■ DATA EXCERPTS ■
═══

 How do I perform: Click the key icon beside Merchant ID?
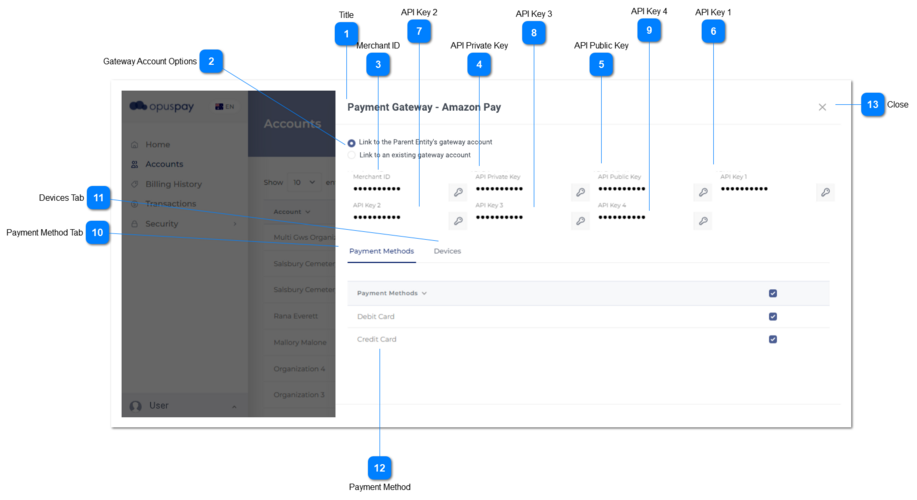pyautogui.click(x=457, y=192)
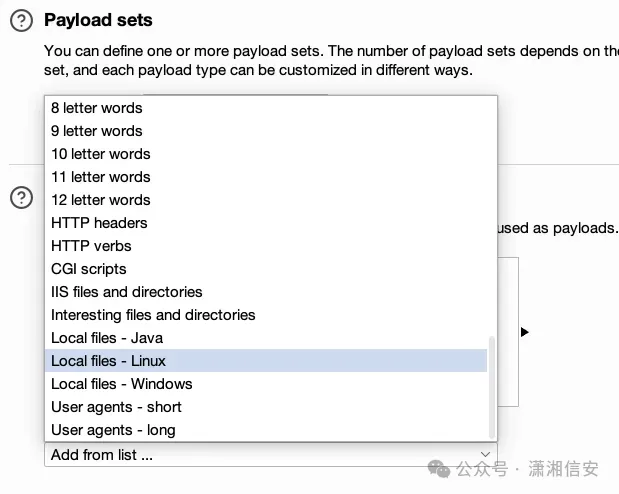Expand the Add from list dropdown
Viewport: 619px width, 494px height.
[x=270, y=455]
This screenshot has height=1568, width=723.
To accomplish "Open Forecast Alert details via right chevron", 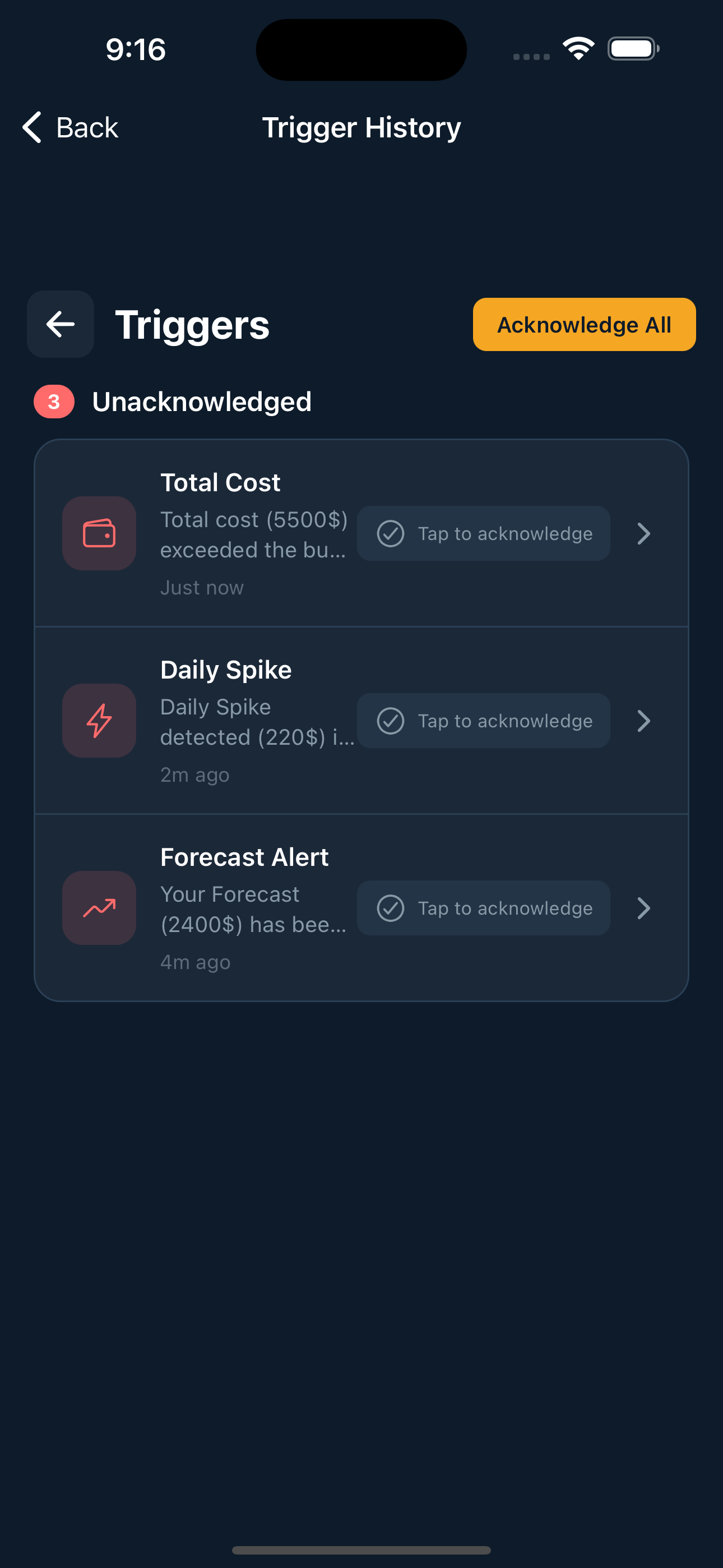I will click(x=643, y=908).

═══

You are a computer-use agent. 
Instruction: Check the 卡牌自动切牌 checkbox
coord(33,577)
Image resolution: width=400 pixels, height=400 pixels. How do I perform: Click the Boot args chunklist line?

═══

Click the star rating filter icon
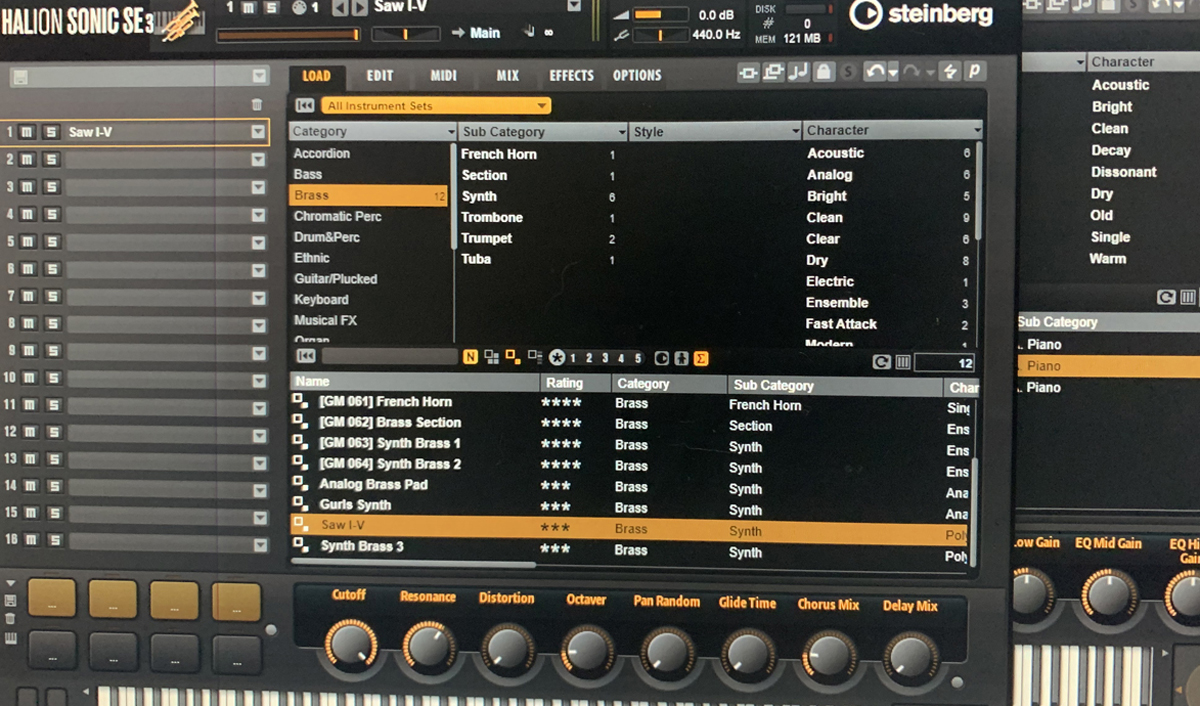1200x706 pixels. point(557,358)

═══

■ WHAT THE TASK REQUIRES ■
In the listing above, the lines from the one containing "You are a computer-use agent." through the one containing "Image resolution: width=400" must be set down exactly, with no other lines.

■ TASK RESPONSE ■
You are a computer-use agent. 
Instruction: Check the 卡牌自动切牌 checkbox
coord(33,577)
Image resolution: width=400 pixels, height=400 pixels. How do I perform: Click the Boot args chunklist line?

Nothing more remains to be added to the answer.